**Provided information:**

**********

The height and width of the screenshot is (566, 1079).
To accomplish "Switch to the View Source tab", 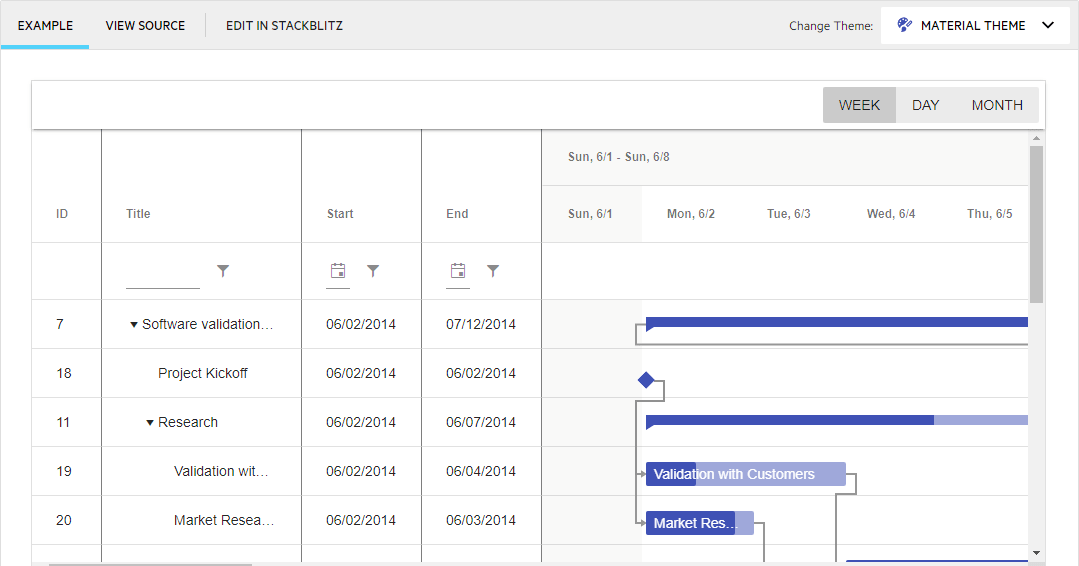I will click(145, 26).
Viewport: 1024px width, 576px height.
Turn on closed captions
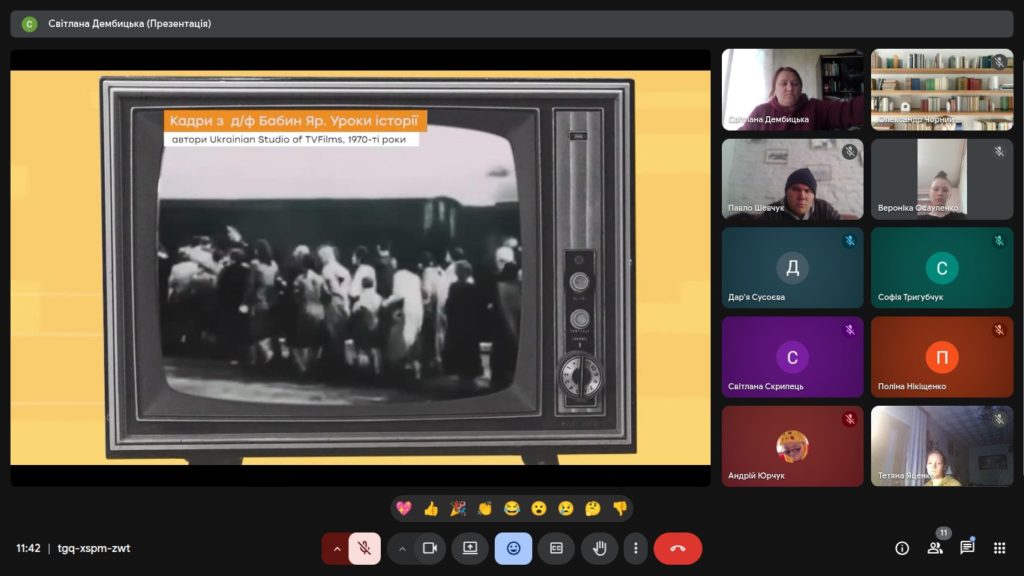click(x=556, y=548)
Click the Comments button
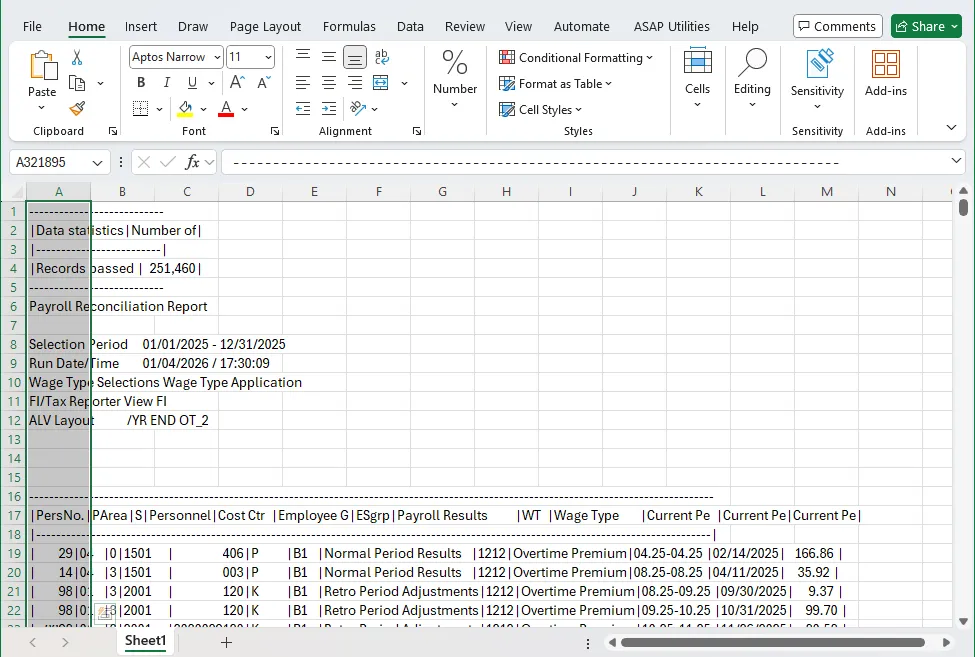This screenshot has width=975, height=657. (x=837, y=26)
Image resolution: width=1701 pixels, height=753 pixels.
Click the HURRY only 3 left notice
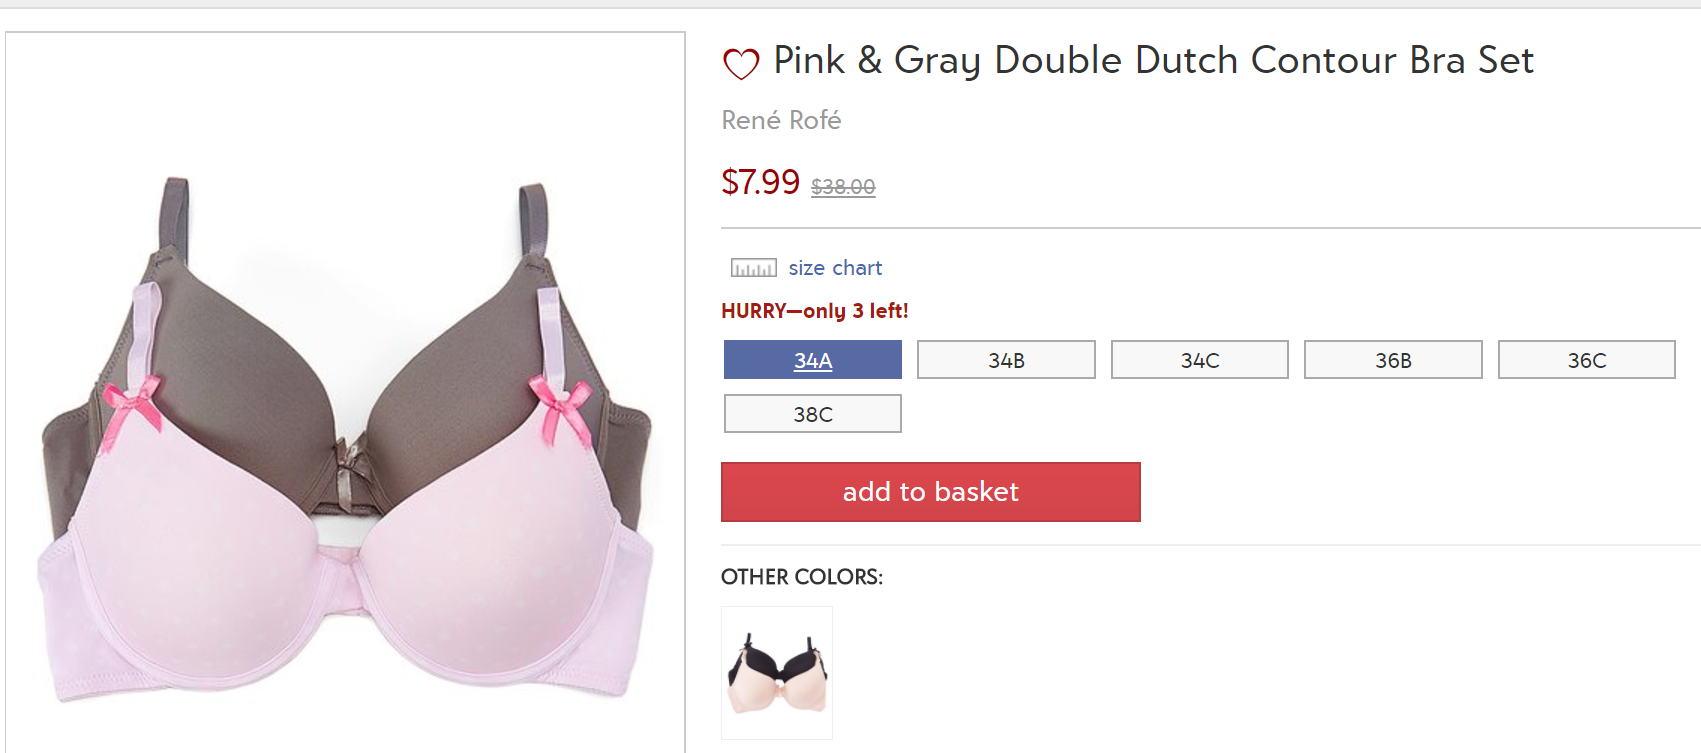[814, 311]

**********

**Task brief:** Your answer should be the lines from the line containing "Viewport: 1024px width, 576px height." through the end of the listing above, output exactly and alone, without the pictures.

**Your response:**
Viewport: 1024px width, 576px height.
Turn on closed captions
click(x=556, y=548)
Click the Comments button
This screenshot has width=975, height=657. (x=837, y=26)
Image resolution: width=1701 pixels, height=753 pixels.
Click the HURRY only 3 left notice
[814, 311]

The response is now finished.